Near the door is a warning to keep the door shut to keep wildlife out – though I have not seen anything other than the frogs. There is one huge green frog that appears from time to time in the toilet bowl on flushing!!! I’m yet to get photographic evidence as it is very camera shy! And another frog appears in the hand basin, and when it sees me, gently squeezes its way down through the plug hole!
I have had a quick drive around to the caravan park area of the property which is 360 acres and includes train carriages at the Kowguran platform and today will see the small museum of war items from the property and surrounds.
It is just 20 kms north of Miles and a pleasant drive into the town of some 1600 residents, though that number is increasing rapidly with new housing estates to cope with the extra staff that is required for the growing mine industries in the area.
Tourists are well catered for in the area – with Dogwood Crossing@Miles, the Miles Historical Village, and a host of brochures with many other ideas to explore the region.
Go beyond the Great Dividing Range for a weekend of exploration in the Darling
The bustling town of Miles is on the Dogwood Creek which was named by explorer Ludwig Leichhardt in 1844, after the native tree Dogwood (Jacksonia Scopara) which grows in the area. The streets of Miles are very wide, as the town started out as a teamsters camp and the bullock wagons needed that space to turn around.
In the town itself is Dogwood Crossing@Miles is an arts and cultural facility with library, art gallery, internet centre and much about the history of the area in film and displays.
The Information Centre is at the Historical Village, which is worth a day long visit (can be done in two or more days if you request a pass out ticket), and a great place to show children or grandchildren about living in Australia in the early history of the country. You can step back into history and wander in the 30 or so buildings, within the ‘turn-of-the-century village, a hospital, café, bank, post office and butcher shop. There are a myriad of other displays and well worth a day or two to see it all.
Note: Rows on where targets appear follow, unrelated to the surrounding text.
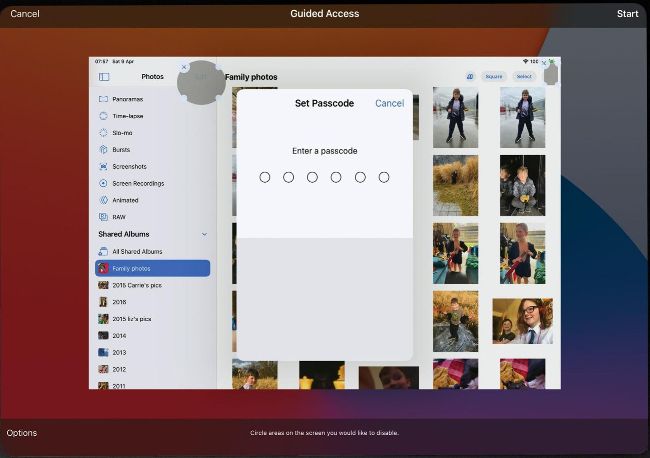Open 2015 Carrie's pics album
The width and height of the screenshot is (650, 458).
click(136, 285)
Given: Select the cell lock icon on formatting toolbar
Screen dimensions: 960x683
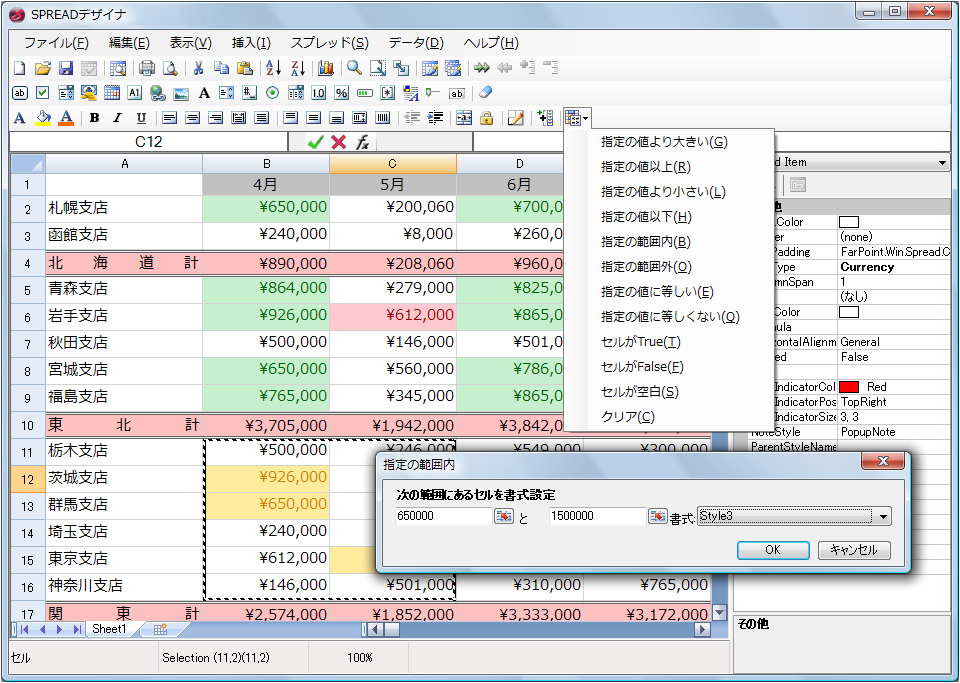Looking at the screenshot, I should click(x=486, y=117).
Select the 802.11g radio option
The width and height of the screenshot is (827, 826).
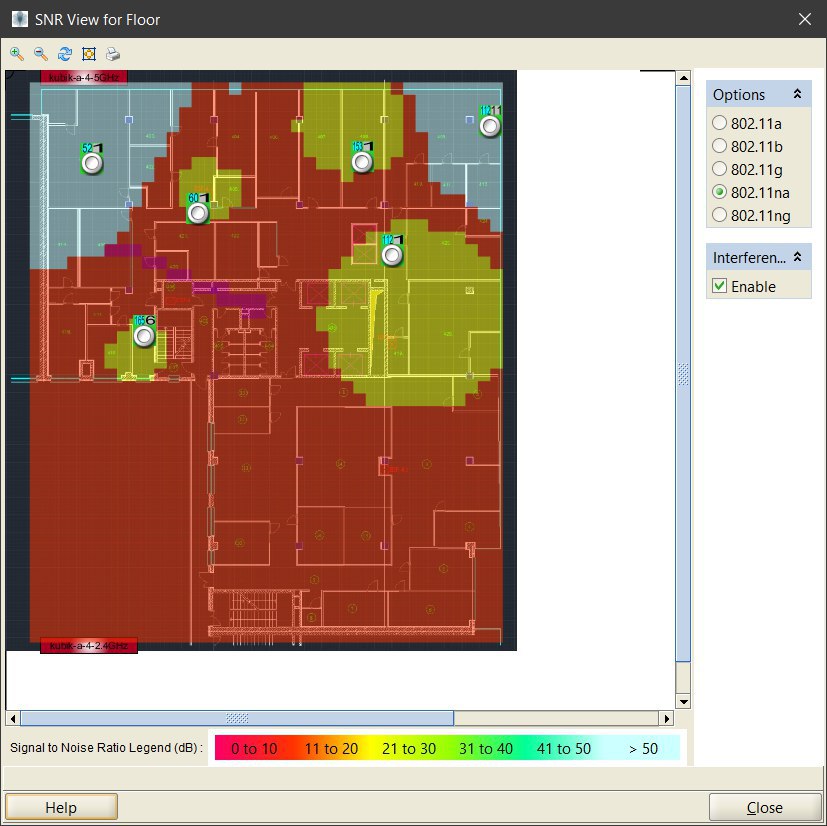click(719, 169)
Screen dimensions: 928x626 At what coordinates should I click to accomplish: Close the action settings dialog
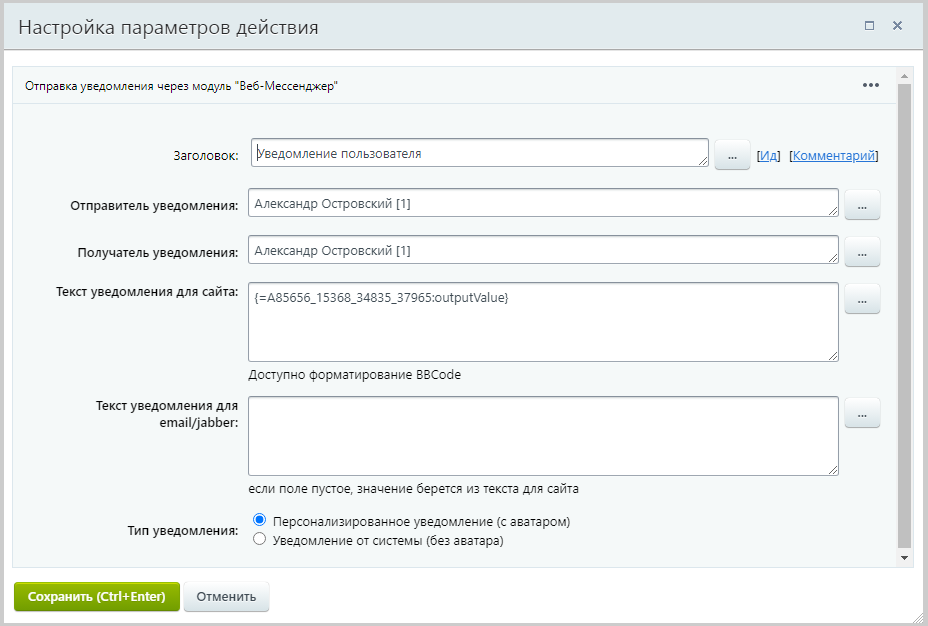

Around the town are other historic places to see – including the original cemetery, with headstones of very young children which is an indication of how difficult life was in these vast outback area. Ask at the Information centre for information on places to visit in the area.
There are many places to stay including motels and caravan parks, but the most fascinating of all would be Possum Park. There are some 20 bunkers ‘hidden’ in the hills and only a few have been in for ‘motel’ accommodation and funciton rooms, and some you can visit just to see inside.
I met a number of people staying there, but mostly kept to my self and caught up on sleep in this very peaceful place. I understand it is busy ‘during the season’ with much in the way of social activities near the trains and cabins.